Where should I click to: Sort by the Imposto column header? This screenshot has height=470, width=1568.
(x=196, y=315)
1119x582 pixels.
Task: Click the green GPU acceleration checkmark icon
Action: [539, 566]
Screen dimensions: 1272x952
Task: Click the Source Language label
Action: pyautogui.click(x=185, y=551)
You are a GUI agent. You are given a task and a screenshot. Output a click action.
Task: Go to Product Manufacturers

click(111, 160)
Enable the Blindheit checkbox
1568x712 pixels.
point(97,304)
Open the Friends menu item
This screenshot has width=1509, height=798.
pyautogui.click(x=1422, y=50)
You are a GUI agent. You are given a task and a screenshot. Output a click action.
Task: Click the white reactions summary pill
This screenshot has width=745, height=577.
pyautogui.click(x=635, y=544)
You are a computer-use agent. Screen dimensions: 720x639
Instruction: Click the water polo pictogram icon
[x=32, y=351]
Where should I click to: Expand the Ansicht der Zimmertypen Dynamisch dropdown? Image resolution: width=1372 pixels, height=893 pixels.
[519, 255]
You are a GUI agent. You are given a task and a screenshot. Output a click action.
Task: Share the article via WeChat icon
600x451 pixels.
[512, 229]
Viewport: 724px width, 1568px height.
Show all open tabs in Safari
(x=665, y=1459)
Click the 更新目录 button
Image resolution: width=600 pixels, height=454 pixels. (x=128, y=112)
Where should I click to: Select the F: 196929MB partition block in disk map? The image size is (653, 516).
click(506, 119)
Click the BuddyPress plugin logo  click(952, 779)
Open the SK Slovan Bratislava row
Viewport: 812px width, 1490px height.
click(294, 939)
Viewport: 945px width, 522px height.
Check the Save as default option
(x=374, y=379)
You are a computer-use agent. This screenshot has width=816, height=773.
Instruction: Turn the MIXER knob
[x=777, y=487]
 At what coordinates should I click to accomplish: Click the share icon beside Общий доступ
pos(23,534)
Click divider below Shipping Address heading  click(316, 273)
■ ■ ■ ■ ■ ■ ■
> [EXERCISE INSTRUCTIONS] Exactly how many lines in the records contain the string "computer"? Give that number alone.

> [RESPONSE TO THE EXERCISE] 2